Defendant also argued that the content of the text messages and the circumstances under which they were sent show an ATDS was not used by Defendant: (1) the content of the text messages show a conversation between a gym employee and Plaintiff on both occasions; (2) the text messages were not identical, and were specifically targeted to Plaintiff (one of them even used Plaintiff’s nickname); and (3) the text messages came from an actual phone number (the phone number belonging to the gym’s new location), not an SMS short code.
In his opposition to Defendant’s motion to dismiss, Plaintiff argued that because Defendant contracted to do its text marketing with Textmunication, and Plaintiff knows that Textmunication’s equipment is an ATDS, Plaintiff has pled facts beyond the level of detail required regarding Defendant’s business relationship with Textmunication to raise an inference that Defendant used an ATDS to send text-based ads to potential customers like Plaintiff.
Plaintiff further argued that even if the text messages were not sent by Textmunication (e.g., were sent manually by an employee), Defendant is not absolved of liability because liability under the TCPA does not turn on whether the text was sent by the manufacturer of the ATDS. What matters is the capacity of the device, not whether the device was actually used.

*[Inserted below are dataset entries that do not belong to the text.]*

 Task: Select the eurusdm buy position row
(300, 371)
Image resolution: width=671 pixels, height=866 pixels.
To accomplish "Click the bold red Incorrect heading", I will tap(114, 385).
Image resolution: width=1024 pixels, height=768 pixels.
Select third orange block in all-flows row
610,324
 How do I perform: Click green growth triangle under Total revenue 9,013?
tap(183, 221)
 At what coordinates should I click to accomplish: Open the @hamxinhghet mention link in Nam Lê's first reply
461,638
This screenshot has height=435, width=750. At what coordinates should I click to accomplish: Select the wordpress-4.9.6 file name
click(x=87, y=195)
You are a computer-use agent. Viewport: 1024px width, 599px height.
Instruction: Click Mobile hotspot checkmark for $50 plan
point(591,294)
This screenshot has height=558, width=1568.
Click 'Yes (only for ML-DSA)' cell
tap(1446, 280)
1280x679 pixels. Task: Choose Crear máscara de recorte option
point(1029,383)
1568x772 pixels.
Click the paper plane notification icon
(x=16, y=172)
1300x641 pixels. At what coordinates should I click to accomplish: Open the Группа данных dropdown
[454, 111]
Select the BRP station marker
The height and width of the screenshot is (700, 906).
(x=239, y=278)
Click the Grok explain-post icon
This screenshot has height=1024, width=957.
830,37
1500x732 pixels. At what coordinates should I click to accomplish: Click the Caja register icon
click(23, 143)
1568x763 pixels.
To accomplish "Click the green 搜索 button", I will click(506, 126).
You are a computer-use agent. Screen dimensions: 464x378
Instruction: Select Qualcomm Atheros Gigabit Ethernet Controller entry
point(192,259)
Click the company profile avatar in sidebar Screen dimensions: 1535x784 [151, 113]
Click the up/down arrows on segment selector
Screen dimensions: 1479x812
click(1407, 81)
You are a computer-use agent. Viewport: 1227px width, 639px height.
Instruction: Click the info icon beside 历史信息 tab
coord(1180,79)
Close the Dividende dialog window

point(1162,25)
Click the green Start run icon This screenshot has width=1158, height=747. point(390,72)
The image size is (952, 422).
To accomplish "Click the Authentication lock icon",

Defendant may be held liable as long as Defendant texted Plaintiff using equipment with the capacity to store or produce random or sequentially generated numbers and to dial such numbers.
Plaintiff argued that the ACA ruling regarding the definition of an ATDS does not impact its position because (1) the ACA Court held that the FCC could not define an ATDS so broadly that every smartphone would qualify as an ATDS and Plaintiff does not allege that Defendant contacted him using a smartphone; and (2) Plaintiff has pled facts sufficient to infer that an ATDS was used under any reasonable interpretation of the statutory text, which remains unchanged after the ACA decision.
Plaintiff then argued that the fact that the text appeared to come from Defendant’s ten-digit number does not disprove the use of an ATDS because it is not certain that the text actually originated from that number. One possibility is to cause a text to appear to have come from an actual phone number by falsifying identifying information (“spoofing”). Even in the absence of spoofing, a short code is not necessary to plausibly allege that an ATDS was used because text messages may originate from a ten-digit phone number that was an ATDS.
The Court denied Defendant’s motion, stating that Plaintiff’s allegations that Defendant twice texted his cell phone, that Plaintiff had not provided prior express consent, and that Defendant used an ATDS was sufficient to overcome a motion to dismiss.
At this time, the pleading standard for text messages under the TCPA is unclear. However, it is possible that the FCC may address the issue in light of the P2P Alliance Petition for clarification.